We got to the surgery center and checked in. They have a kids' room, so that's certainly handy. We had to wait for a little bit, but not too bad.
Dr. Jumper, quite possibly the nicest guy EVER, was Kelley's anesthesiologist again, and he came by shortly after she had taken the Verced. Verced, or, as Dr. Jumper calls it, Milk of Amnesia, is pretty much the standard for "taking the edge off." It's pre-anesthesia, I guess.
You can see by the pictures how much she LOVED taking the Verced.
Well, once again, we've learned that Kelley should NOT join a sorority at a party college when she's older. She's hysterically loopy when she's on this stuff. Quite humorous. She's very giggly and goofy, using her arms in big gestures....Wait - who am I talking about? Me? Or my daughter?
Anyway - after a time she was wheeled back and the surgery began.

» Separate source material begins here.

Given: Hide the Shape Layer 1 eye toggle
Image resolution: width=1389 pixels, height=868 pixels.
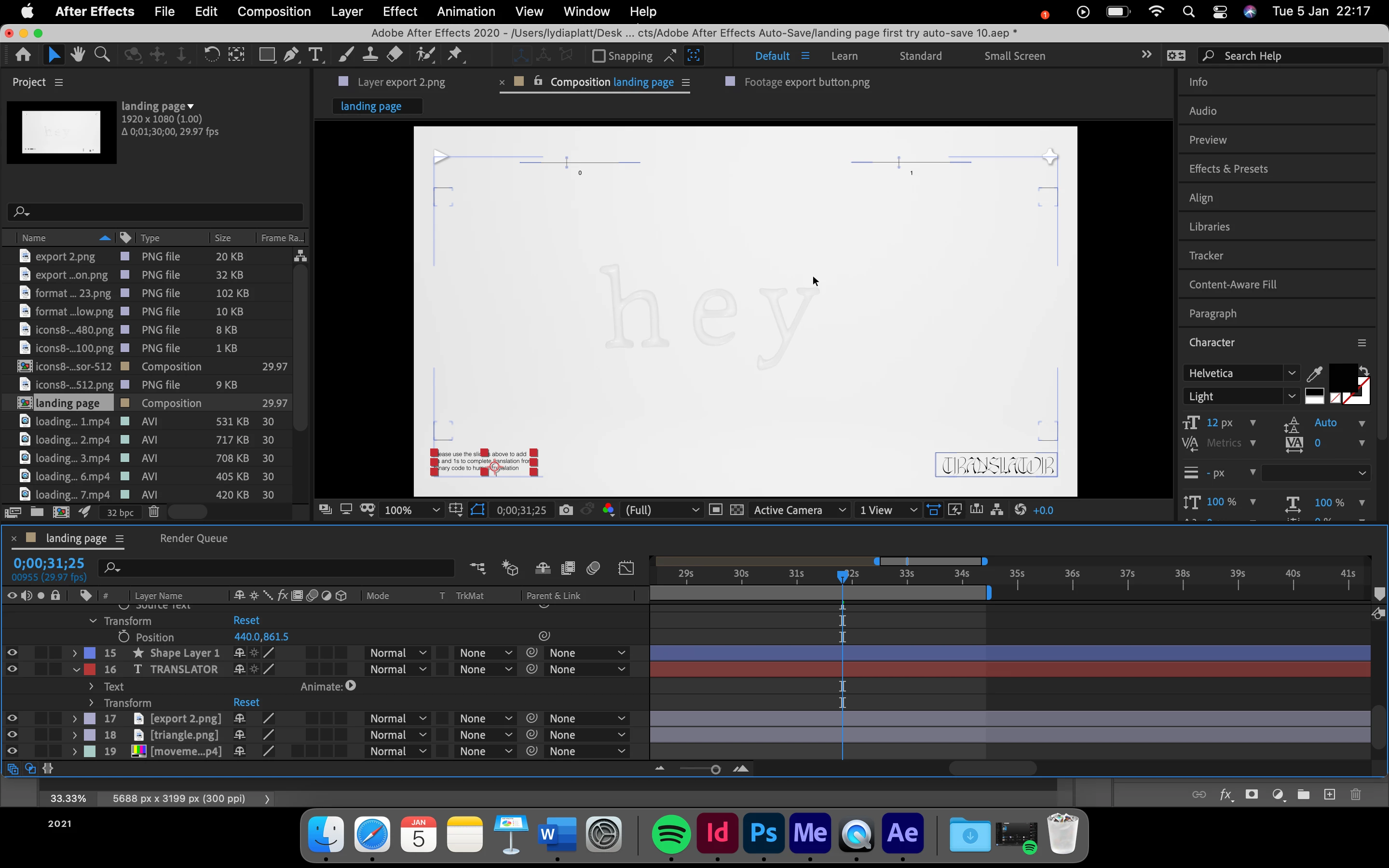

She was finished around 10:00 or so, and wheeled back to recovery around 10:15. We were there waiting. This is the reality of surgery for your kid:
I wouldn't recommend it. It can be pretty gut-wrenching.
The good news? The surgery went smoothly, and all seems to be fine. Here's some details:
1) Dr. Reinisch took a skin graft from the same area as stage 1 reconstruction, only a smaller area. Unfortunately, it's seeping blood. Yew. The good news, though, is that it is a MUCH smaller area, and it doesn't have the marcaine suction dealie. Steri-strips for about a week, and they should come off naturally.
2) The area is secured by a sponge and some sutures:
The good news? We get to take the sutures off ourselves. Yay. Not really. Hopefully, with a little help from Papa Gene, that will go smoothly. We are to take them off in about a week.
3) She can resume normal activities in about 2-3 weeks.
4) Interesting little side note: apparently, there was a large plug in her ear, formed from skin and other biological 'stuff.' Dr. Reinisch said "I'm surprised she could hear. It was quite large." Her ear doesn't produce wax naturally, but apparently it does produce something. Not sure what. At any rate, we apparently should have been having her ear canal cleaned out by an ENT every 4-6 months. This is something that wasn't told to us at any time. Granted, we had some difficulties communicating with her local ENT, and I'm wondering if that is where the breakdown occurred. She went for quite some time without specialized care.
So, what that means is that it's quite possible her last audiogram was occluded by the plug. When we return to Portland, I will schedule another audiogram sometime in January so that we can get an accurate audiogram.
So, tomorrow we have a post-operative appointment with Dr. Reinisch, and then we are going to try to change our flight and head out a day early. It would be really nice to come home.
Until tomorrow....thanks for reading and for your thoughts & prayers.